WHAT YOU HAVE TO DO
Nothing should differ between your answer and the records.

INPUT FOR THIS TASK
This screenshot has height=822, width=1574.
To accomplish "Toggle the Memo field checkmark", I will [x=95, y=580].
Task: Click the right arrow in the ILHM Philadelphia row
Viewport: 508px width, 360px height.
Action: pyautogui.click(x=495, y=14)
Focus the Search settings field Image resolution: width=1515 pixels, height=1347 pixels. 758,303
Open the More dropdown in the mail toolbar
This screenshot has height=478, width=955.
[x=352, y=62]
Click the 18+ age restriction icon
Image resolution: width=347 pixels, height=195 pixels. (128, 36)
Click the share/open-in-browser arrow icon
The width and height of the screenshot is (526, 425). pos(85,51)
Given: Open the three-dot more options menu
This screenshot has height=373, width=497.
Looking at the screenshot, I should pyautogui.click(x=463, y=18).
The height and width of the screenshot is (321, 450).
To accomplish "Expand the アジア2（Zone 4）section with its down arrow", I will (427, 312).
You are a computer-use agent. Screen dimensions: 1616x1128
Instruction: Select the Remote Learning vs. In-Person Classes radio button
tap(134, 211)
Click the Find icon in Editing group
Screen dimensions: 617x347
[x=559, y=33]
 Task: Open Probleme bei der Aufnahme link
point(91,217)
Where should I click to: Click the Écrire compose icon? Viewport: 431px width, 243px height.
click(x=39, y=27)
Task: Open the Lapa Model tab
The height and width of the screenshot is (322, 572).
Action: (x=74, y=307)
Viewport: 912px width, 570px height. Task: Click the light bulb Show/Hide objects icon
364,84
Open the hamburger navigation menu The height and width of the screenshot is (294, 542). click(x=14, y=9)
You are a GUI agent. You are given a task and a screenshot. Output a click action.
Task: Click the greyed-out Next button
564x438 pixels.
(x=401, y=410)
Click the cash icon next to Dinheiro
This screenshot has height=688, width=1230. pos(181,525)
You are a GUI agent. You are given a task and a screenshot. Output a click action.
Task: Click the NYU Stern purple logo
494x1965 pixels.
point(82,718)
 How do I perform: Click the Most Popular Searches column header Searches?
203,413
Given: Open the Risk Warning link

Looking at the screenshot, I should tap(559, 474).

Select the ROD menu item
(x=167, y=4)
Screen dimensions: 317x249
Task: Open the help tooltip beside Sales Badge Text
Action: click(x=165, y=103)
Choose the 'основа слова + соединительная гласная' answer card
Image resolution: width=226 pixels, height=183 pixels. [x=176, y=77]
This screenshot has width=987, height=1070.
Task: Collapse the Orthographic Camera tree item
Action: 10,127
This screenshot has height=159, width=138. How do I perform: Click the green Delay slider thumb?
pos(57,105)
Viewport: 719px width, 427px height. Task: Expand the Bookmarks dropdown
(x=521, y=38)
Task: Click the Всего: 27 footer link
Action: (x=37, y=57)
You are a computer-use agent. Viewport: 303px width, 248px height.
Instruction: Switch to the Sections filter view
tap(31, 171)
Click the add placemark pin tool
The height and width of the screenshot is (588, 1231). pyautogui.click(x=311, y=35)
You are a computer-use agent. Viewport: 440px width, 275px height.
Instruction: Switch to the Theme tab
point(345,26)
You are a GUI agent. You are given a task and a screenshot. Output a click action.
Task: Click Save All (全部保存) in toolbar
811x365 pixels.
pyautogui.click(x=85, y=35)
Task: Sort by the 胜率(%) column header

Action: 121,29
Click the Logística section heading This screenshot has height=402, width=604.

EXERCISE ANSWER
This screenshot has height=822, width=1574.
To accomplish "Toggle the Memo field checkmark", I will [x=95, y=580].
Task: Click the right arrow in the ILHM Philadelphia row
Viewport: 508px width, 360px height.
Action: pyautogui.click(x=495, y=14)
Focus the Search settings field Image resolution: width=1515 pixels, height=1347 pixels. 758,303
Open the More dropdown in the mail toolbar
This screenshot has height=478, width=955.
[x=352, y=62]
Click the 18+ age restriction icon
Image resolution: width=347 pixels, height=195 pixels. (128, 36)
Click the share/open-in-browser arrow icon
The width and height of the screenshot is (526, 425). pos(85,51)
Given: Open the three-dot more options menu
This screenshot has height=373, width=497.
Looking at the screenshot, I should pyautogui.click(x=463, y=18).
The height and width of the screenshot is (321, 450).
To accomplish "Expand the アジア2（Zone 4）section with its down arrow", I will (427, 312).
You are a computer-use agent. Screen dimensions: 1616x1128
Instruction: Select the Remote Learning vs. In-Person Classes radio button
tap(134, 211)
Click the Find icon in Editing group
Screen dimensions: 617x347
[x=559, y=33]
 Task: Open Probleme bei der Aufnahme link
point(91,217)
Where should I click to: Click the Écrire compose icon? Viewport: 431px width, 243px height.
click(x=39, y=27)
Task: Open the Lapa Model tab
The height and width of the screenshot is (322, 572).
Action: (x=74, y=307)
Viewport: 912px width, 570px height. Task: Click the light bulb Show/Hide objects icon
364,84
Open the hamburger navigation menu The height and width of the screenshot is (294, 542). click(x=14, y=9)
You are a GUI agent. You are given a task and a screenshot. Output a click action.
Task: Click the greyed-out Next button
564x438 pixels.
(x=401, y=410)
Click the cash icon next to Dinheiro
This screenshot has height=688, width=1230. pos(181,525)
You are a GUI agent. You are given a task and a screenshot. Output a click action.
Task: Click the NYU Stern purple logo
494x1965 pixels.
point(82,718)
 How do I perform: Click the Most Popular Searches column header Searches?
203,413
Given: Open the Risk Warning link

Looking at the screenshot, I should tap(559, 474).

Select the ROD menu item
(x=167, y=4)
Screen dimensions: 317x249
Task: Open the help tooltip beside Sales Badge Text
Action: click(x=165, y=103)
Choose the 'основа слова + соединительная гласная' answer card
Image resolution: width=226 pixels, height=183 pixels. [x=176, y=77]
This screenshot has width=987, height=1070.
Task: Collapse the Orthographic Camera tree item
Action: 10,127
This screenshot has height=159, width=138. How do I perform: Click the green Delay slider thumb?
pos(57,105)
Viewport: 719px width, 427px height. Task: Expand the Bookmarks dropdown
(x=521, y=38)
Task: Click the Всего: 27 footer link
Action: (x=37, y=57)
You are a computer-use agent. Viewport: 303px width, 248px height.
Instruction: Switch to the Sections filter view
tap(31, 171)
Click the add placemark pin tool
The height and width of the screenshot is (588, 1231). pyautogui.click(x=311, y=35)
You are a computer-use agent. Viewport: 440px width, 275px height.
Instruction: Switch to the Theme tab
point(345,26)
You are a GUI agent. You are given a task and a screenshot. Output a click action.
Task: Click Save All (全部保存) in toolbar
811x365 pixels.
pyautogui.click(x=85, y=35)
Task: Sort by the 胜率(%) column header

Action: 121,29
Click the Logística section heading This screenshot has height=402, width=604.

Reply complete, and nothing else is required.